# Angle head leaves dig marks



## Al Taper (Dec 16, 2007)

I have been Glazing my angles with a 3 inch head and finishing with a 2 inch with a mud runner. I been noticeing that I been leaving dig mark and both sides of the corner. What would cause that? Pushing to hard?


----------



## 2buckcanuck (Jul 9, 2010)

Sounds like your blades need adjusting,Columbia tools has a vid on this in their face book page .Or your head has become out of square too .


----------



## Drywall_King (Dec 18, 2010)

is the dig marks on finishing or taping or both?


----------



## Bevelation (Dec 20, 2008)

Did you switch your mud recently? Sometimes when I run machines it digs because the mud that I use on first coat is so soft.

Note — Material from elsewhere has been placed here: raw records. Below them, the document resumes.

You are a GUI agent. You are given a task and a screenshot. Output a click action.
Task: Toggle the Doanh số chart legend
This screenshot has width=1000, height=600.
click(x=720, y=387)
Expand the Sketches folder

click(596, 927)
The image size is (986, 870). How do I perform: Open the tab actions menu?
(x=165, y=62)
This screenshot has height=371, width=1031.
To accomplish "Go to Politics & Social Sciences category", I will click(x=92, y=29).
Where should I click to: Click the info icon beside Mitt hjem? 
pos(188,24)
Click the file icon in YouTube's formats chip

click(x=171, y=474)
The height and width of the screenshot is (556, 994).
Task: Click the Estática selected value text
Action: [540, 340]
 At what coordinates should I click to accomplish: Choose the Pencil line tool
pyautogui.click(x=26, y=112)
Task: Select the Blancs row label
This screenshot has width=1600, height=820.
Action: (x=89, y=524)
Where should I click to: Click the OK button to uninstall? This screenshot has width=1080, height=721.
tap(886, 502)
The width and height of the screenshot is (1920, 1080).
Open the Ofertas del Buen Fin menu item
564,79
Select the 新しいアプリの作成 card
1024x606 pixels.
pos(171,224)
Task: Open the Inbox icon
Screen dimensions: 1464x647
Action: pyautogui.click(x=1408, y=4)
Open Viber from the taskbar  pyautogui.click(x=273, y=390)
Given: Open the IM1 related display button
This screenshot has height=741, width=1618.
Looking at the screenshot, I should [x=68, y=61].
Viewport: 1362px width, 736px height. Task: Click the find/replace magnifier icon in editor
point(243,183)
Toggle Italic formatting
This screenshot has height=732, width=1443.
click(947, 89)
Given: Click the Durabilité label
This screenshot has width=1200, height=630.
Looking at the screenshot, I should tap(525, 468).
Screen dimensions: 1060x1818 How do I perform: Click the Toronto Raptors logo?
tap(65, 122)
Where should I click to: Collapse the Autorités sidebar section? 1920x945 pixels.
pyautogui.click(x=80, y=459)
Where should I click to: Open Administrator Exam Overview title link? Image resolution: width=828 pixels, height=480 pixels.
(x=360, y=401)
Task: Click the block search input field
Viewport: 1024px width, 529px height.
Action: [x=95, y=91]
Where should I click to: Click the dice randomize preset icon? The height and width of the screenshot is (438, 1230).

I still don't get the idea of not overlapping your mud coat on angles. I always use the bigger head for the finish coat.


----------



## Capt-sheetrock (Dec 11, 2009)

sounds like you are running the second coat before the first coat is dry, or you using lightwieght mud


----------



## mudslingr (Jul 18, 2010)

Bevelation said:


> I still don't get the idea of not overlapping your mud coat on angles. I always use the bigger head for the finish coat.



I agree.:thumbup:


----------